Source records Start Marker
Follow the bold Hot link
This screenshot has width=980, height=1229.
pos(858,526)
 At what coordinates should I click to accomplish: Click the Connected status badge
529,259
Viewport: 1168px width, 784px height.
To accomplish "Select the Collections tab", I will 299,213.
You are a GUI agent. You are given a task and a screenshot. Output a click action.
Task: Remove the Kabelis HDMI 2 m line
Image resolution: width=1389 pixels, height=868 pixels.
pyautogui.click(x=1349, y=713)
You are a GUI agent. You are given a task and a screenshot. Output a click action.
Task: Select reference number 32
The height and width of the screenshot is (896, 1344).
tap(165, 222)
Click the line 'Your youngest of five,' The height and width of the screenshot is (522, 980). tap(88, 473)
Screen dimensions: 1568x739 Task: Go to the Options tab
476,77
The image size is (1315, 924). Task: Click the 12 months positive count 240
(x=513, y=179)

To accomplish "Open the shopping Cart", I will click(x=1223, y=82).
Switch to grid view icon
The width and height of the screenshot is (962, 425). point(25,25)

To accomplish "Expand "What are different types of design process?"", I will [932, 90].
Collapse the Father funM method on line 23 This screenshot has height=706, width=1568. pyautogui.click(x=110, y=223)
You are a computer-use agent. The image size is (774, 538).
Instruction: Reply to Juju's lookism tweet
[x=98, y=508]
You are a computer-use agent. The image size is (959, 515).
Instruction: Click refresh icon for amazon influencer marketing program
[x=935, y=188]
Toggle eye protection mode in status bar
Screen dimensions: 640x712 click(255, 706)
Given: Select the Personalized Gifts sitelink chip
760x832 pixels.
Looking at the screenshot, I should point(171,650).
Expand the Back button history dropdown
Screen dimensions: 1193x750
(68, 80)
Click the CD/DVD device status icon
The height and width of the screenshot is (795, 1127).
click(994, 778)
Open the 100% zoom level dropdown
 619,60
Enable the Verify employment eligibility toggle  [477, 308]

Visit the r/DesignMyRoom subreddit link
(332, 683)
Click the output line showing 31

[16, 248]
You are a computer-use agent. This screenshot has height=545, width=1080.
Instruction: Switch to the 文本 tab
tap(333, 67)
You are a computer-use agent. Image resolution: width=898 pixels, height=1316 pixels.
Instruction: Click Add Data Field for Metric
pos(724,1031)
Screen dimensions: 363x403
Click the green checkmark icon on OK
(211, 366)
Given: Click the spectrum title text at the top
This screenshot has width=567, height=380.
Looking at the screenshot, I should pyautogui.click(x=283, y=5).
Source records End Marker
• [Problem description]
Write out again, exactly, the line containing "Screen dimensions: 1568x739" and every later line of the records. Omit the rest.

• [Worked solution]
Screen dimensions: 1568x739 Task: Go to the Options tab
476,77
The image size is (1315, 924). Task: Click the 12 months positive count 240
(x=513, y=179)

To accomplish "Open the shopping Cart", I will click(x=1223, y=82).
Switch to grid view icon
The width and height of the screenshot is (962, 425). point(25,25)

To accomplish "Expand "What are different types of design process?"", I will [932, 90].
Collapse the Father funM method on line 23 This screenshot has height=706, width=1568. pyautogui.click(x=110, y=223)
You are a computer-use agent. The image size is (774, 538).
Instruction: Reply to Juju's lookism tweet
[x=98, y=508]
You are a computer-use agent. The image size is (959, 515).
Instruction: Click refresh icon for amazon influencer marketing program
[x=935, y=188]
Toggle eye protection mode in status bar
Screen dimensions: 640x712 click(255, 706)
Given: Select the Personalized Gifts sitelink chip
760x832 pixels.
Looking at the screenshot, I should point(171,650).
Expand the Back button history dropdown
Screen dimensions: 1193x750
(68, 80)
Click the CD/DVD device status icon
The height and width of the screenshot is (795, 1127).
click(994, 778)
Open the 100% zoom level dropdown
 619,60
Enable the Verify employment eligibility toggle  [477, 308]

Visit the r/DesignMyRoom subreddit link
(332, 683)
Click the output line showing 31

[16, 248]
You are a computer-use agent. This screenshot has height=545, width=1080.
Instruction: Switch to the 文本 tab
tap(333, 67)
You are a computer-use agent. Image resolution: width=898 pixels, height=1316 pixels.
Instruction: Click Add Data Field for Metric
pos(724,1031)
Screen dimensions: 363x403
Click the green checkmark icon on OK
(211, 366)
Given: Click the spectrum title text at the top
This screenshot has width=567, height=380.
Looking at the screenshot, I should pyautogui.click(x=283, y=5).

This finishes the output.